Atsuhiro Nishida, Director General of ISAS, and Dr. Wesley T. 
Huntress Jr., NASA Associate Administrator for Space Science, 
signed a summary of discussions outlining the cooperation on 
MUSES-C during a May 2 meeting in Washington, DC. 

     "This ambitious mission is an opportunity for two spacefaring 
nations to combine their expertise and achieve something truly 
fantastic," said Dr. Jurgen Rahe, director of Solar System 
Exploration at NASA Headquarters.  "The rover will be the smallest 
ever flown in space.  With a successful mission, we will have the 
first direct insight into the composition of the materials that 
helped form the rocky inner planets more than four billion years ago."
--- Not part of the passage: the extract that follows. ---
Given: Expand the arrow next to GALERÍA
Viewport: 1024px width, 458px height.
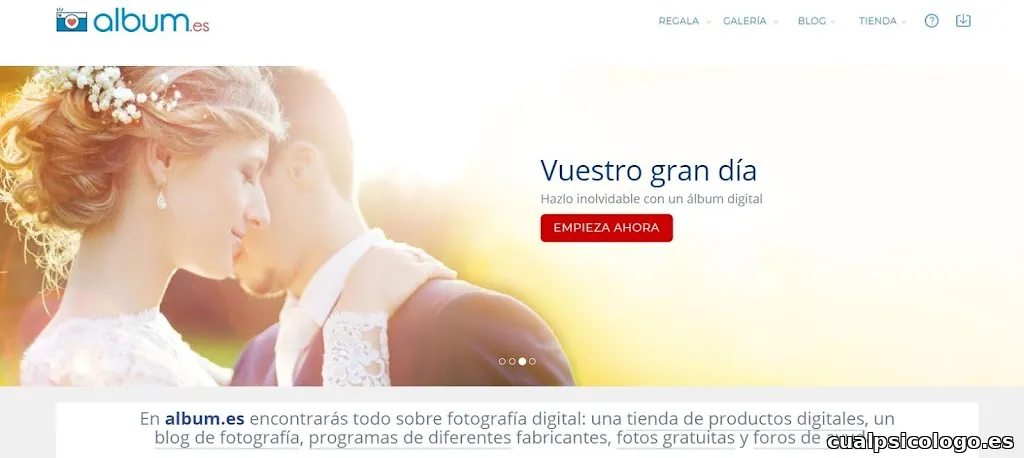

     With a mass of less than 2.2 pounds, the asteroid rover 
technology experiment would be a direct descendant of the 
technology used to build the Sojourner rover due to land on Mars 
with the Mars Pathfinder lander on July 4 of this year.  The rover 
will carry two science instruments: a visible imaging camera and a 
near-infrared point spectrometer.  It will be designed and built 
by NASA's Jet Propulsion Laboratory, Pasadena, CA. 

     Other U.S. contributions to MUSES-C include testing of its 
reentry capsule heat shield at NASA's Ames Research Center, 
Mountain View, CA, and navigation and tracking support from the 
ground-based Deep Space Network.  NASA also will provide co-
investigators to join in the mission's science, and the Agency 
will share in access to the asteroid samples. 

     Nereus is a small, near-Earth asteroid roughly one mile in 
diameter.  It was discovered in 1982.  At its closest point to the 
Sun, its orbit takes it just inside the orbit of the Earth. 

     MUSES-C will continue a recent string of missions focused on 
asteroids.  NASA's Galileo mission, now in looping orbit around 
Jupiter, flew by two asteroids -- Gaspra and Ida -- on its way to 
the giant gas planet, discovering a small moonlet around one of 
them. The Near Earth Asteroid Rendezvous spacecraft, a NASA 
Discovery Program mission built and operated by the Johns Hopkins 
University's Applied Physics Laboratory, will fly by the asteroid 
Mathilde on June 27 on its way to orbit the large asteroid Eros in 1999.